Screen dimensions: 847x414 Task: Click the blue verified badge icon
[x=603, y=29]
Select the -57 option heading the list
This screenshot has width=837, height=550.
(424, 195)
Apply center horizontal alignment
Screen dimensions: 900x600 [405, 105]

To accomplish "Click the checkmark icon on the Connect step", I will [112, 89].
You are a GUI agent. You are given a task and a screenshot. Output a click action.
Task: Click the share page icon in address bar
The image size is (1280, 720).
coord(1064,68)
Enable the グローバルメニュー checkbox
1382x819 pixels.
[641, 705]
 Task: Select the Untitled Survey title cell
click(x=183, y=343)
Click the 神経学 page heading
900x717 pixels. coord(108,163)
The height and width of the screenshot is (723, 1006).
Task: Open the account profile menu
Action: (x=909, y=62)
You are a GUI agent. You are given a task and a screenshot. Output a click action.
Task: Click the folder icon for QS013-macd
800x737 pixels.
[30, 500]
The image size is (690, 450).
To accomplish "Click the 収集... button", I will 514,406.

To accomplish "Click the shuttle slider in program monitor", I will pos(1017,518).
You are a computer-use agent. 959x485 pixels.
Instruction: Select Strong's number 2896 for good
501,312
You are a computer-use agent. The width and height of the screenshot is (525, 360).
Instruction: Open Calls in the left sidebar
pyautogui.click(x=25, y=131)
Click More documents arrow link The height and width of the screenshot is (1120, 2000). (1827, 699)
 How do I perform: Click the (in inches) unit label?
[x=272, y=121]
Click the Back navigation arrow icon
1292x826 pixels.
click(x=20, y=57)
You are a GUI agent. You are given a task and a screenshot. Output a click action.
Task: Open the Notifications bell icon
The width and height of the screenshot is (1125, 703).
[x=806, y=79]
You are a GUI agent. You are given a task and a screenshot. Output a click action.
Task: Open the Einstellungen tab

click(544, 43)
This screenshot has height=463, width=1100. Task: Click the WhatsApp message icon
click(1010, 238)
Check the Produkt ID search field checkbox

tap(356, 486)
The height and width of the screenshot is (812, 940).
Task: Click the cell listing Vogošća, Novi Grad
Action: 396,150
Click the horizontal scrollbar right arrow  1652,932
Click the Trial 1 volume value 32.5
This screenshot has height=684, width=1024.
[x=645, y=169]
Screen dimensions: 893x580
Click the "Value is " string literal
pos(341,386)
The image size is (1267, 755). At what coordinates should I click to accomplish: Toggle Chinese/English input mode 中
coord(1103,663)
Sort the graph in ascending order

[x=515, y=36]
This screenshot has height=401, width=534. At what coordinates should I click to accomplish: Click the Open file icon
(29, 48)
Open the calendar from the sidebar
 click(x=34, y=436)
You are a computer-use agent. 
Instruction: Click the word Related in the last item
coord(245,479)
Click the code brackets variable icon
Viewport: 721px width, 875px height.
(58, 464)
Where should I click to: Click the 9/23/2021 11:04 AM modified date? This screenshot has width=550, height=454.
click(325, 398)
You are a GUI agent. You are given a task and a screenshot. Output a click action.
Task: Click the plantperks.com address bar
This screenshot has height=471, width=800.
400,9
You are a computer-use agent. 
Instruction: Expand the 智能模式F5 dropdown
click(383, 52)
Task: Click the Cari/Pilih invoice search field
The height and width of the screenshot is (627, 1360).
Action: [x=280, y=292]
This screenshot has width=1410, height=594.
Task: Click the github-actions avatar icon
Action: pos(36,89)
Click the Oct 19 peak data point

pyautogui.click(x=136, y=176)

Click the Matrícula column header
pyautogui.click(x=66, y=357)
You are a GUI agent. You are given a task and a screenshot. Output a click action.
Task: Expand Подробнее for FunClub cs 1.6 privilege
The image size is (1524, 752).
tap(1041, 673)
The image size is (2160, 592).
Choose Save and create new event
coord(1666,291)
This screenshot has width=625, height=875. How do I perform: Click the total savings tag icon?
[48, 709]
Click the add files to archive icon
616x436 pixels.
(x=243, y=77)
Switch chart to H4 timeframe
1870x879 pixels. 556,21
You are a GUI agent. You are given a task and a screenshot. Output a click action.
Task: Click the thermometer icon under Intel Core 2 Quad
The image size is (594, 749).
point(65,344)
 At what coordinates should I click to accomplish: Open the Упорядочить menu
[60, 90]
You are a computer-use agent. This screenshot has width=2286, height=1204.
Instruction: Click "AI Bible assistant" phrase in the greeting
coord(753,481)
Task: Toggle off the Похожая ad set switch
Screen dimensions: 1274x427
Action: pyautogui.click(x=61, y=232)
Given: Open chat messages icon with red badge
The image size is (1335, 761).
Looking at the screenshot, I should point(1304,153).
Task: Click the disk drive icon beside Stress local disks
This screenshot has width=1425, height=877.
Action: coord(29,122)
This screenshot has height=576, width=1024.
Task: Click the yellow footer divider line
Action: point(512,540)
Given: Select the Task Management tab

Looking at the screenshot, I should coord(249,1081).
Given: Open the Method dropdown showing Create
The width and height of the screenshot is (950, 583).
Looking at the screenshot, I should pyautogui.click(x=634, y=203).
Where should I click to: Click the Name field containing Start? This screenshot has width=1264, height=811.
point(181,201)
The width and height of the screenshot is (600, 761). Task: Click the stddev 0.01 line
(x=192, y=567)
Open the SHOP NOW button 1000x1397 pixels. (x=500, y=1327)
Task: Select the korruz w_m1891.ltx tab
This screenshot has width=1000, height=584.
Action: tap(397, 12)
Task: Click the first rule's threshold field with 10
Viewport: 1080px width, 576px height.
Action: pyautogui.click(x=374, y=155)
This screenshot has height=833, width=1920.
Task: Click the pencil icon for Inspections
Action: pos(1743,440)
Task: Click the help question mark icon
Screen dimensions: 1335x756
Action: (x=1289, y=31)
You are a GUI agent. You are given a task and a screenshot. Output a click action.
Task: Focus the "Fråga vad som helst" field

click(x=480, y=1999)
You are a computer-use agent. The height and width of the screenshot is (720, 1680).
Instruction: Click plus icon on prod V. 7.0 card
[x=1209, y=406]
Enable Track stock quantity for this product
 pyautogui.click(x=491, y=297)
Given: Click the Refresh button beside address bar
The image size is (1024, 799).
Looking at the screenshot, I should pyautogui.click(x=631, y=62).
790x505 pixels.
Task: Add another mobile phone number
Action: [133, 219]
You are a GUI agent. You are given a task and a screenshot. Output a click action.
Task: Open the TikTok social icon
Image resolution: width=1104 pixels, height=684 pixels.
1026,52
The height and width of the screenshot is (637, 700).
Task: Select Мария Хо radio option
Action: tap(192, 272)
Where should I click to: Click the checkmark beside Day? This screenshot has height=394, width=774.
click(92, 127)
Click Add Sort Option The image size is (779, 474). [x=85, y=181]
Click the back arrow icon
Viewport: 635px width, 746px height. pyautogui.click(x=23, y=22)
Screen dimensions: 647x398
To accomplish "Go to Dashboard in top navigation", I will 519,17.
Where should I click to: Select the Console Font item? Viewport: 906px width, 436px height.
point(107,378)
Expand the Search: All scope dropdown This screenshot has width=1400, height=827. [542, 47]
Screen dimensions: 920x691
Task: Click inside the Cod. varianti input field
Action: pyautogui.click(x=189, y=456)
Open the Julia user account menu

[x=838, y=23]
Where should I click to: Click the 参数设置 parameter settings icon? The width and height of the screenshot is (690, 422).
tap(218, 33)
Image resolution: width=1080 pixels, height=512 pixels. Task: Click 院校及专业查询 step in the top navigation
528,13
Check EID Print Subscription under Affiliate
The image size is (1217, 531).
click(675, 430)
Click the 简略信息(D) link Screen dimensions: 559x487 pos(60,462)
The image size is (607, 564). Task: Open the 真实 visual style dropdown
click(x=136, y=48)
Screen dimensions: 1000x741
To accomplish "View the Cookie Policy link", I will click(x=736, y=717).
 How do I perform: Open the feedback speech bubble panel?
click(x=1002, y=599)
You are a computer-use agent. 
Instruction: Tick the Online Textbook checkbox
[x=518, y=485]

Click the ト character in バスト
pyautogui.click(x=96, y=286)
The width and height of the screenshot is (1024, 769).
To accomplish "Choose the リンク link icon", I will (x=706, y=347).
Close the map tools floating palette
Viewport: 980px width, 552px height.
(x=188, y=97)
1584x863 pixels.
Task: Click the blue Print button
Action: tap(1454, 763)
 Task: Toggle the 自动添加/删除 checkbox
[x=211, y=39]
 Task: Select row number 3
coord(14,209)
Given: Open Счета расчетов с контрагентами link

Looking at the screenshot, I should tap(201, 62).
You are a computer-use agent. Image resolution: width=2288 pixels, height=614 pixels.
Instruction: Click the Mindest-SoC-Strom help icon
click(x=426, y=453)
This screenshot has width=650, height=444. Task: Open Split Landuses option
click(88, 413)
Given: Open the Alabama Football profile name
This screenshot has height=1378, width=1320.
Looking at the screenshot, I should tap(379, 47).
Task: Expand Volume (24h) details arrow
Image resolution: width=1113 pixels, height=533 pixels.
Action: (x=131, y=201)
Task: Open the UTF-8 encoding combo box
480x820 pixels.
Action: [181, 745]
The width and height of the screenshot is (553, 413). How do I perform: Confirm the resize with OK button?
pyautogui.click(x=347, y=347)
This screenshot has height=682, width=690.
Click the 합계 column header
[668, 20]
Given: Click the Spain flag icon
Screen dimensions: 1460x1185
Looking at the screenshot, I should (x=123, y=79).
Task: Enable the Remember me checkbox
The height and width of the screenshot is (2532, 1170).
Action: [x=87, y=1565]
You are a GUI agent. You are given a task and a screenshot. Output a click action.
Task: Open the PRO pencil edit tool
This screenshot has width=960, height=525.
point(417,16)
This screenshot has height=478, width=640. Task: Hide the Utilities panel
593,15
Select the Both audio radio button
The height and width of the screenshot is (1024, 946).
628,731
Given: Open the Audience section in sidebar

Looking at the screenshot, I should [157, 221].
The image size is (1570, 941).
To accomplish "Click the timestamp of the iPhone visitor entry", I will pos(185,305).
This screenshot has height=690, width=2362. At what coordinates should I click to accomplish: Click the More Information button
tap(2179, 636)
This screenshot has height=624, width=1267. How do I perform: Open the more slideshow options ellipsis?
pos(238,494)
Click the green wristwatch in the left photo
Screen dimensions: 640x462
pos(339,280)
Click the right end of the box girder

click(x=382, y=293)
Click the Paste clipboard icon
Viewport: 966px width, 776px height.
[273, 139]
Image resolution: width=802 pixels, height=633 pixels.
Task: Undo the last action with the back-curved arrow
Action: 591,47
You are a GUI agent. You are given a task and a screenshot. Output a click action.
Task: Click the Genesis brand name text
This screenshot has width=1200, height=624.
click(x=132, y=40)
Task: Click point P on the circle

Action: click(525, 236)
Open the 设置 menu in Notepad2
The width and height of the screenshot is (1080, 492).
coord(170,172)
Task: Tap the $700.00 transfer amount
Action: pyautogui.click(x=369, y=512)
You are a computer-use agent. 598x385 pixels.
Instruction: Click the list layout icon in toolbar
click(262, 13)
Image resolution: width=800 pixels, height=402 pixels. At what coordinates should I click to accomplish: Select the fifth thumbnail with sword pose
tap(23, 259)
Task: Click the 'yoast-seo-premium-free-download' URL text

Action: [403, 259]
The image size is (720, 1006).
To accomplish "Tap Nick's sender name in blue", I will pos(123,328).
········
▶ [Problem details] Work through the data and report how many of its lines hold the word "computer", giving only the figure.

▶ [Task result] 9